Las novias ya no quieren ser princesas

Las novias ya no quieren ser princesas

Marta Ortega, la hija del multimillonario empresario Amancio Ortega, marcó un antes y un después en la moda nupcial tras lucir un diseño exclusivo de la firma Valentino, obra del diseñador Pierpaolo Piccioli, director creativo de la firma, para contraer matrimonio con Carlos Torretta.
El diseñador italiano Piccioli ideó un diseño romántico, lleno de ligereza, frescura e intención, muy lejos del los diseños del concepto “princesa” que abunda en la moda nupcial.
Diseños artesanales y minimalistas. El modelo consistía en un sofisticado conjunto rosa claro, casi blanco, que “quería que fuese ligero como un aura que irradia las emociones de la novia, que estuviera vinculado a la magia del momento, al igual que el velo y las pequeñas flores en el peinado”, explicaba Pierpaolo Picciolini. Una creación que sustituyó el tradicional vestido de novia por un conjunto de blusa con cuello “perkins”, ligeramente plisada y una sencilla falda que cubría sus zapatos, “piezas que hablan un lenguaje más contemporáneo y, al mismo tiempo, romántico”, según el diseñador.
A partir de ese momento, las novias prefieren diseños artesanales, minimalistas y de naturalidad sofisticada, una tendencia que incluye, desde los sencillos vestidos cortos, también conocidos como “the little white dress”, hasta el esmoquin, pasando por creaciones etéreas o de corte midi. Creaciones que, ante todo, apuestan por la comodidad y permiten bailar y disfrutar a la novia, que se presentan aderezadas con delicados detalles de encaje, satén o pedrería, en tonos tan atractivos como el vainilla, rosa empolvado, “nude”, negro o gris.

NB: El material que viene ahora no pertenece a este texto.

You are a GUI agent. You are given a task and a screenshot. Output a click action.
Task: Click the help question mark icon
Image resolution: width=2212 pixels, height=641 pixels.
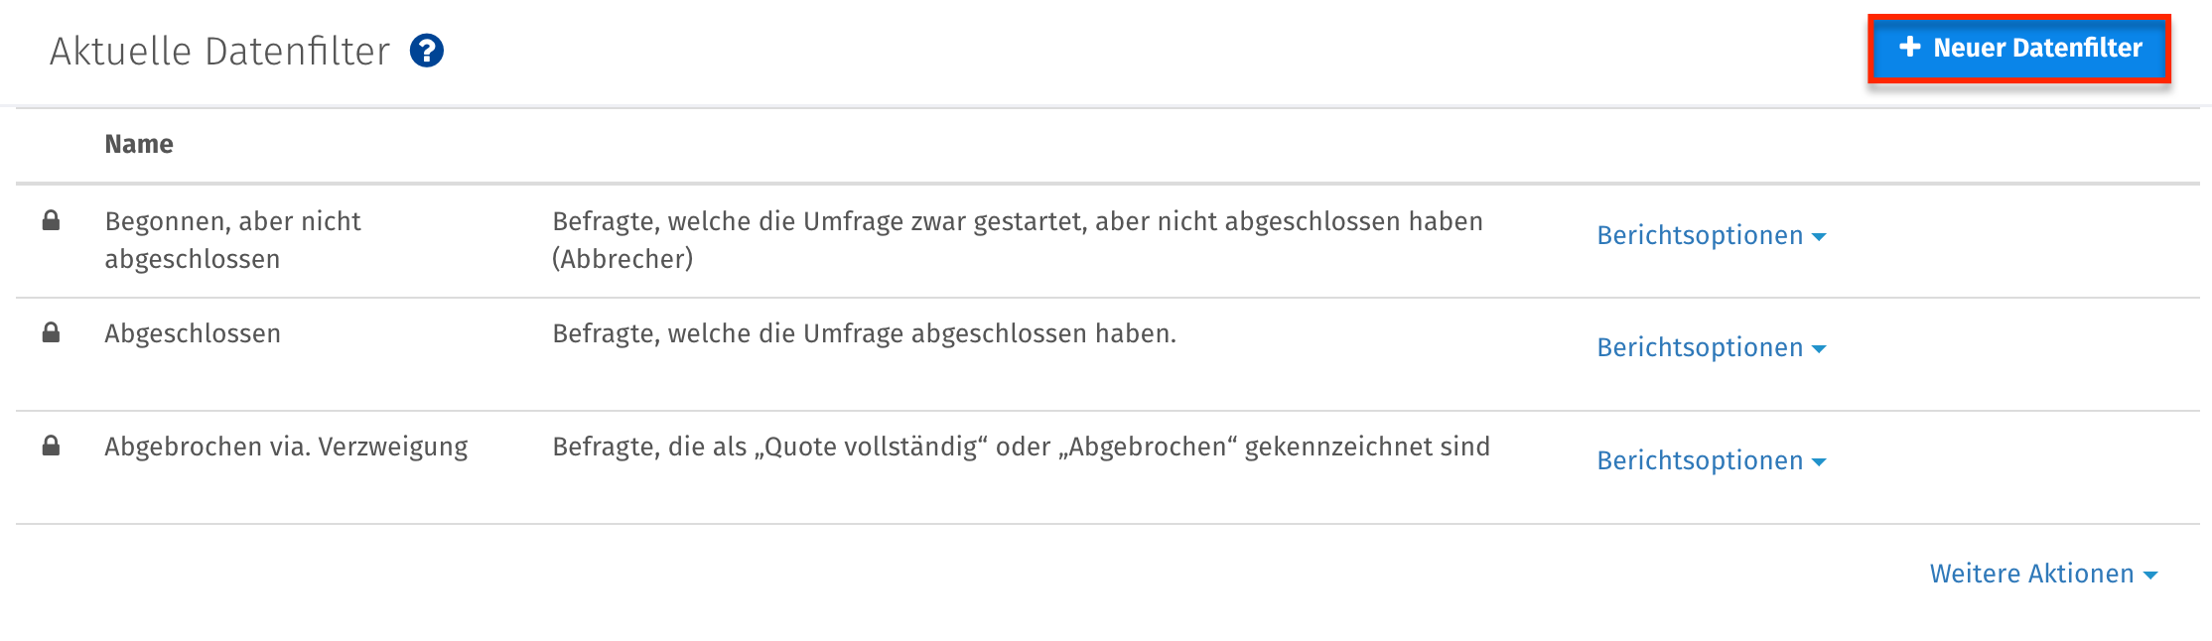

La diseñadora Cristina Piña, a quien le apasiona la geometría y la mezcla de texturas, propone trajes de chaqueta y vestidos con siluetas de gran personalidad, rescatadas de los años 30 del pasado siglo.
Propuestas frescas. Cada vez son más las novias que buscan para su gran día vestidos llenos de personalidad, que mantengan su esencia, diseños cortos y sexis, con escote corazón, varios centímetros por encima de la rodilla y llenos de brillos.
También se ven vestidos nupciales que absorben las últimas tendencias del “street-style” en las que priman las hombreras, las mangas de farol o los drapeados.
Santos Costura propone vestidos juveniles y frescas propuestas, como un vestido con abrigo de tul, chaquetas combinadas con pantalones pitillo, minivestidos y piezas arquitectónicas, como un mono de grandes proporciones.
Armiche Rodríguez se ha inspirado en el trabajo de Katharine Hepburn y propone vestidos a modo de gabardina, de sensualidad contemporánea, realizados con una costura tradicional o un vestido con cazadora vaquera.
Etérea y sutil es la novia de Damián Rodríguez, quien explica que las novias “millennial” buscan “líneas fluidas y vaporosas”.
Aunque se dice que el blanco es el color de las novias, este diseñador propone otros tonos, como “el rosa maquillaje, gris perla, o malva”.
Encaje de bolillos, nido de abeja o bordados son algunos de los detalles artesanos que se ven en los nuevos vestidos nupciales inspirados en la estética de los años 20 del siglo XX, en los que también se aprecian perlas y plumas. Buscan un modelo festivo, lejos de los vestidos románticos.